— START OF SELECTED EXCERPT —

Fox, CNN Hear Same False Claim About Public-Worker Pay, But Only One Debunks It
Written by Chelsea Rudman
Published
This week, Fox News and CNN offered starkly differing responses to the false claim from conservatives that “the federal government doesn't pay for teachers, firefighters, or policeman.” While Fox figures failed to challenge that statement, CNN's Soledad O'Brien strongly pushed back, correctly noting that there are many federal initiatives that help local and state governments pay teachers, firefighters, and policemen.
On June 12, Fox & Friends hosted Mitt Romney, who walked back his suggestion that we shouldn't hire “more firemen, more policemen, more teachers.” In doing so, Romney claimed that the “federal government doesn't pay” for the hiring of those workers and that the idea is “completely absurd”:
BRIAN KILMEADE (co-host): [President Obama] says that you're out of touch. He says that you want to cut firefighters and teachers, that you don't understand what's going on in these communities. What do you say to that, Governor?

— END OF SELECTED EXCERPT —
— START OF AVAILABLE RECORDS —

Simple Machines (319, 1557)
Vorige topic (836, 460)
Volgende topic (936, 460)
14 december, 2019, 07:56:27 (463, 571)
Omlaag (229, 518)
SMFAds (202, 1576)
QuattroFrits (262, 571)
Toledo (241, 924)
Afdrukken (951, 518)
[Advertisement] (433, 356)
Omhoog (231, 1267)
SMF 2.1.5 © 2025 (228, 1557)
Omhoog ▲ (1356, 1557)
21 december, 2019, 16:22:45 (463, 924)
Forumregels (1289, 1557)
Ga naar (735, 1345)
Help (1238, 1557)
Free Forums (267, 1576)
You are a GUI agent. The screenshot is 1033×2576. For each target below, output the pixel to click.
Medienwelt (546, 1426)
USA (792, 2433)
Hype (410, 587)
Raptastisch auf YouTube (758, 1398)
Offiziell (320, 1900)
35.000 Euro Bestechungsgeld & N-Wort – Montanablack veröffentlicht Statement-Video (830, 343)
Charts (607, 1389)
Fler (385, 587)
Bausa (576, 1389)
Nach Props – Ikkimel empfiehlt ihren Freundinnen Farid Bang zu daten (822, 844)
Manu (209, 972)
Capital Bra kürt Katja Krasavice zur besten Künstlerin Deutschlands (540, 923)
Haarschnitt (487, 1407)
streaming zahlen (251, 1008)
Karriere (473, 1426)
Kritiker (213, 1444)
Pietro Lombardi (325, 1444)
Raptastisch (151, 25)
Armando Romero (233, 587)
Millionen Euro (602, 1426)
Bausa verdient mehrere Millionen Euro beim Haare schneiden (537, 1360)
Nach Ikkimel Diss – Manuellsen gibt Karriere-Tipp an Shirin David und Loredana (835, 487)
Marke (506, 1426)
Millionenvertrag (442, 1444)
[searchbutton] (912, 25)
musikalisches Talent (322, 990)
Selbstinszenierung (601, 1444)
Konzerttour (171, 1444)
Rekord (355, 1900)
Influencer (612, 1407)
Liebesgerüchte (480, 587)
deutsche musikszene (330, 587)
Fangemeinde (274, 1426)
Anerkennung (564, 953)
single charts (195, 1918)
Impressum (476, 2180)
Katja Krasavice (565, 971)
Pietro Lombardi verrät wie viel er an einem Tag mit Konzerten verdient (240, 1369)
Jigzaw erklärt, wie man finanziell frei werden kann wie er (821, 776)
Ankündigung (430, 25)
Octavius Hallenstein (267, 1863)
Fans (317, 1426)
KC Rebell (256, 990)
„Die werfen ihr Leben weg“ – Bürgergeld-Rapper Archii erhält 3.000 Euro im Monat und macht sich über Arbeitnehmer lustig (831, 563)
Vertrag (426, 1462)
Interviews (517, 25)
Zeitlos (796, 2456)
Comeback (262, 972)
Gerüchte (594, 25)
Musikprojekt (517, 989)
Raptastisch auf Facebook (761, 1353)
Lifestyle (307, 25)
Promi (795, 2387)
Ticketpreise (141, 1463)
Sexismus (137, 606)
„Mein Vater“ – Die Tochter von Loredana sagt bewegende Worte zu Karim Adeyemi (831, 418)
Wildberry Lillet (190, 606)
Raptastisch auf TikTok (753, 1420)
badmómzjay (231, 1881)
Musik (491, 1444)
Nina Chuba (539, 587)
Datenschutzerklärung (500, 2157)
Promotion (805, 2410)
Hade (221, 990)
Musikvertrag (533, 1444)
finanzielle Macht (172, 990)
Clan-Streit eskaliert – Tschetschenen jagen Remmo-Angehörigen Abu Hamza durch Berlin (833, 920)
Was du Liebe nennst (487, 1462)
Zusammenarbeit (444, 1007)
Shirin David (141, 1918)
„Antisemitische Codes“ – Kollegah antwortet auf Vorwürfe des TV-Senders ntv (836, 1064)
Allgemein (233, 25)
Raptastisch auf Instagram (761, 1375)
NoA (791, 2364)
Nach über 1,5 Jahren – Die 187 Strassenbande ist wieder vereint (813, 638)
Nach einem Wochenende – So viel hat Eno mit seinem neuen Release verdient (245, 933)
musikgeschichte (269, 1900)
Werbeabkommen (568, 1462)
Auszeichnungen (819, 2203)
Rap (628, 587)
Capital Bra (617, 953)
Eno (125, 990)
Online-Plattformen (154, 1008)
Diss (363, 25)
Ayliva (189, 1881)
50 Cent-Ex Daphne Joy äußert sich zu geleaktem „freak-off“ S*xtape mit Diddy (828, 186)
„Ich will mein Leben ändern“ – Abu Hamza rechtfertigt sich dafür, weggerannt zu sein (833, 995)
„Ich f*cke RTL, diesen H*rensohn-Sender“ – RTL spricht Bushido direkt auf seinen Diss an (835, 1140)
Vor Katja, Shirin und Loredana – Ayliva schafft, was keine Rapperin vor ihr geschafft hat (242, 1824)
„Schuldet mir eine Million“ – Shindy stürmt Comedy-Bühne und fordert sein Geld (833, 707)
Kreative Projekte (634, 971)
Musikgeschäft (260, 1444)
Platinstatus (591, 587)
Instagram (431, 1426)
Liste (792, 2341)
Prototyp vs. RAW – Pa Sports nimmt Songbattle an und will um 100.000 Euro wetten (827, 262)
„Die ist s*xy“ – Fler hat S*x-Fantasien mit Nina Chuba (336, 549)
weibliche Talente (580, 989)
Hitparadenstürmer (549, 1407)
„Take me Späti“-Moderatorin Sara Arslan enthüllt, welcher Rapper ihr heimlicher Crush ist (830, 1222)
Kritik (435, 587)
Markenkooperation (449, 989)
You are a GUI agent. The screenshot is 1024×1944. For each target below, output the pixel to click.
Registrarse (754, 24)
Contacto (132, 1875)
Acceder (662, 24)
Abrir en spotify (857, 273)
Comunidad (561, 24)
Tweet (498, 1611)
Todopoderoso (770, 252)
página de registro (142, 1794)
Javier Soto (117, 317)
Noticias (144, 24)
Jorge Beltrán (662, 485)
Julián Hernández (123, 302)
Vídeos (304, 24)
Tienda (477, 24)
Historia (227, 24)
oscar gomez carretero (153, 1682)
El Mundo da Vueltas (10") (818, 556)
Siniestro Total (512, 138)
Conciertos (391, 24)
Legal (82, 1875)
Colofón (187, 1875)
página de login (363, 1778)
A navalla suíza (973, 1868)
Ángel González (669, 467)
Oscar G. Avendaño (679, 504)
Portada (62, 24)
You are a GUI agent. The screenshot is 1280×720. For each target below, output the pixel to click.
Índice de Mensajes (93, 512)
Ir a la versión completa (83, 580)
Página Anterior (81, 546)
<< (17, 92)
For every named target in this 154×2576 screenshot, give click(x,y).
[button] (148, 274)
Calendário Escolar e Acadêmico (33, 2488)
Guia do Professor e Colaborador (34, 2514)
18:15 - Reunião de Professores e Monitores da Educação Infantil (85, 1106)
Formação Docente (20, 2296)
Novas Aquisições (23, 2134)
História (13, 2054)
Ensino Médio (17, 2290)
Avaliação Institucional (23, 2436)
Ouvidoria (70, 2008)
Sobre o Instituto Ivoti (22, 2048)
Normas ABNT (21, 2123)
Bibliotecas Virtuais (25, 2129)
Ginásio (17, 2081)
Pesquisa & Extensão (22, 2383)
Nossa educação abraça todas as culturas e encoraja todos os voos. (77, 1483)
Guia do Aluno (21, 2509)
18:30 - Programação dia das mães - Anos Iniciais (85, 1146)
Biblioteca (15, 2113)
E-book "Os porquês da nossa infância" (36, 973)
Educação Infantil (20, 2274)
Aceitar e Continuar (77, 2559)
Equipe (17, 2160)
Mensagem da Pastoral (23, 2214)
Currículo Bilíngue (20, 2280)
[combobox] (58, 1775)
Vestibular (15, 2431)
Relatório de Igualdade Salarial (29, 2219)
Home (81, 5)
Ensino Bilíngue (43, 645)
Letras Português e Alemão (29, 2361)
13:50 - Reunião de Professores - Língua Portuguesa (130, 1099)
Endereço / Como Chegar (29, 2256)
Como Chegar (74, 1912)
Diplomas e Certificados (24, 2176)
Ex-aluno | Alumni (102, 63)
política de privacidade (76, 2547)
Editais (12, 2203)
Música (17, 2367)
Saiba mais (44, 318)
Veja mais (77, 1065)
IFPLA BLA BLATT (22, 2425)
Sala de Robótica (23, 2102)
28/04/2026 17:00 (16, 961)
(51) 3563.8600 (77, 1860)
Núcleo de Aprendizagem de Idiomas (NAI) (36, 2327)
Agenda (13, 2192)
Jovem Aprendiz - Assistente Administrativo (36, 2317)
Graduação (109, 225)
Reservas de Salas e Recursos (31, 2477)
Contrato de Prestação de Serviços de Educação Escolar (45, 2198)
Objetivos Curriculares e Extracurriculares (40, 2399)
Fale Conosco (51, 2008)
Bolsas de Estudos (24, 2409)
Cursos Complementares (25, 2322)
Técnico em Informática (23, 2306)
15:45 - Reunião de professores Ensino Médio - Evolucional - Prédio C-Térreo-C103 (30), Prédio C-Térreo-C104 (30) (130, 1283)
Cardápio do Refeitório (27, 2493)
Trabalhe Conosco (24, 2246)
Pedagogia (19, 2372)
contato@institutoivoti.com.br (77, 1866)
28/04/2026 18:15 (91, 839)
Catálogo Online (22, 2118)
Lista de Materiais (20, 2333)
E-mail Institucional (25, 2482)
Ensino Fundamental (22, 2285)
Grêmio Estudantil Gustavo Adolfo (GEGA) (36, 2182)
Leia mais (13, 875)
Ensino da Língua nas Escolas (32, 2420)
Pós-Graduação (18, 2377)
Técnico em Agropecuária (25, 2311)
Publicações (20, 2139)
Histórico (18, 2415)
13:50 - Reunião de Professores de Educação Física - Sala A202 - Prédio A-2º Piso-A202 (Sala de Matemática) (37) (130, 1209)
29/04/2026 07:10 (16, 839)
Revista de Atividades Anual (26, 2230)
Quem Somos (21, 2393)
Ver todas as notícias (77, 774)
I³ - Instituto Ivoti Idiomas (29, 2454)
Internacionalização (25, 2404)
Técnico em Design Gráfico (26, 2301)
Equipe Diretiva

— END OF AVAILABLE RECORDS —

#### GIVEN PROBLEM 1:
Print the rows exactly, starting at the first row and ending at the line that contains "Offiziell (320, 1900)", with both of those lines included.
#### GIVEN PROBLEM 2:
Give what follows in the article about Fox and CNN's differing responses to the claim on public-worker pay, picking up after its last sentence.

#### TASK RESULT 1:
Simple Machines (319, 1557)
Vorige topic (836, 460)
Volgende topic (936, 460)
14 december, 2019, 07:56:27 (463, 571)
Omlaag (229, 518)
SMFAds (202, 1576)
QuattroFrits (262, 571)
Toledo (241, 924)
Afdrukken (951, 518)
[Advertisement] (433, 356)
Omhoog (231, 1267)
SMF 2.1.5 © 2025 (228, 1557)
Omhoog ▲ (1356, 1557)
21 december, 2019, 16:22:45 (463, 924)
Forumregels (1289, 1557)
Ga naar (735, 1345)
Help (1238, 1557)
Free Forums (267, 1576)
You are a GUI agent. The screenshot is 1033×2576. For each target below, output the pixel to click.
Medienwelt (546, 1426)
USA (792, 2433)
Hype (410, 587)
Raptastisch auf YouTube (758, 1398)
Offiziell (320, 1900)

#### TASK RESULT 2:
ROMNEY: Well, that's a very strange accusation. Of course, teachers and firemen and policemen are hired at the local level and also by states. The federal government doesn't pay for teachers, firefighters, or policemen. So, obviously that's completely absurd. He's got a new idea, though, and that is to have another stimulus and to have the federal government send money to try and bail out cities and states. It didn't work the first time. It certainly wouldn't work the second time.
None of the co-hosts challenged -- or even directly responded to -- Romney's statement.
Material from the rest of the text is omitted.